I have just finished Simon Westaby’s memoir Fragile Lives: A Heart Surgeon’s Stories of Life and Death on the Operating Table . This is for a review which will follow in due course. The main focus of the book is on the stories of the patients and the surgeries themselves, some passages have a (literal) heart-stopping intensity.
One recurrent theme, towards the end of the book especially, is the deleterious effect of blame culture and league tables on surgical practice. Prof Westaby, it turns out, wrote a recent paper on surgeon’s perception of this:
National Survey of UK Consultant Surgeons’ Opinions on Surgeon-Specific Mortality Data in Cardiothoracic Surgery
Background—In the United Kingdom, cardiothoracic surgeons have led the outcome reporting revolution seen over the last 20 years. The objective of this survey was to assess cardiothoracic surgeons’ opinions on the topic, with the aim of guiding future debate and policy making for all subspecialties.
Methods and Results—A questionnaire was developed using interviews with experts in the field. In January 2015, the survey was sent out to all consultant cardiothoracic surgeons in the United Kingdom (n=361). Logistic regression, bivariate correlation, and the χ2 test were used to assess whether there was a relationship between answers and demographic variables. Free-text responses were analyzed using the grounded theory approach. The response rate was 73% (n=264). The majority of respondents (58.1% oppose, 34.1% favor, and 7.8% neither) oppose the public release of surgeon-specific mortality data and associate it with several adverse consequences. These include risk-averse behavior, gaming of data, and misinterpretation of data by the public.

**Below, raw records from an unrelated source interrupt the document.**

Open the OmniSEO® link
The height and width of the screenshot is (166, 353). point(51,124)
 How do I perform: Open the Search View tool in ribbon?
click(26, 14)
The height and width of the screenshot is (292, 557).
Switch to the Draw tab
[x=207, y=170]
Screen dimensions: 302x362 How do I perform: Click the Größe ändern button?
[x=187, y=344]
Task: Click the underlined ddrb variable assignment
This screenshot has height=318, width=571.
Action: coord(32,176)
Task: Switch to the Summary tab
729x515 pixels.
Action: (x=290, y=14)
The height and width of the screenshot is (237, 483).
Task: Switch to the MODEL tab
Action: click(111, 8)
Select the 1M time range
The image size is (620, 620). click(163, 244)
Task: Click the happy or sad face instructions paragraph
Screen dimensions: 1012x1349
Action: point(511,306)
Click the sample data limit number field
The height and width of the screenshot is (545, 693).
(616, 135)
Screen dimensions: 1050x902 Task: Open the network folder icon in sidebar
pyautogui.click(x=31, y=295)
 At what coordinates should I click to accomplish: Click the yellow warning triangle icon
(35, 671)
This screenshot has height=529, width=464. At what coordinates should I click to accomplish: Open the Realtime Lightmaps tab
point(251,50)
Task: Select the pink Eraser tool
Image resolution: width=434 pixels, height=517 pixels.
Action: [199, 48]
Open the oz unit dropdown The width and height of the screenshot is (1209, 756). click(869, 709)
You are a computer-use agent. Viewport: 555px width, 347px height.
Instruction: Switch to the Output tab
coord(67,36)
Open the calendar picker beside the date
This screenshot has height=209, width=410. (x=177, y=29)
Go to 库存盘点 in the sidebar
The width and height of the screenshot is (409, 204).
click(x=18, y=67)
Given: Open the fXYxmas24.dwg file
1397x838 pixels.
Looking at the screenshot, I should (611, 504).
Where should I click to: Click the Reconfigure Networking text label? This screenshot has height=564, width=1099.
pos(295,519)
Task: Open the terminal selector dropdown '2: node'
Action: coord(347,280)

Despite this, the majority overwhelmingly supports publication of team-based measures of outcome. The free-text responses suggest that this is because most believe that quality of care is multifactorial and not represented by an individual’s mortality rate.
Conclusions—There is evident opposition to surgeon-specific mortality data among UK cardiothoracic surgeons who associate this with several unintended consequences. Policy makers should refine their strategy behind publication of surgeon-specific mortality data and possibly consider shift toward team-based results for which there will be the required support. Stakeholder feedback and inclusive strategy should be completed before introducing major initiatives to avoid unforeseen consequences and disagreements
This was reported in the Daily Telegraph as follows:
Patients are dying because heart surgeons are too worried about their mortality ratings to operate on critically ill people, a major study has found.
One surgeon claimed he had a watched a three-year-old child die waiting for a valve replacement because a doctor was “too chicken” to operate because of the potential risk to his reputation.
Another warned that surgeons had “become experts in running away from difficult cases”.Patients have been able to see league tables showing how well doctors perform on an NHS website since 2014, while information about individual heart surgeons has been available for a decade.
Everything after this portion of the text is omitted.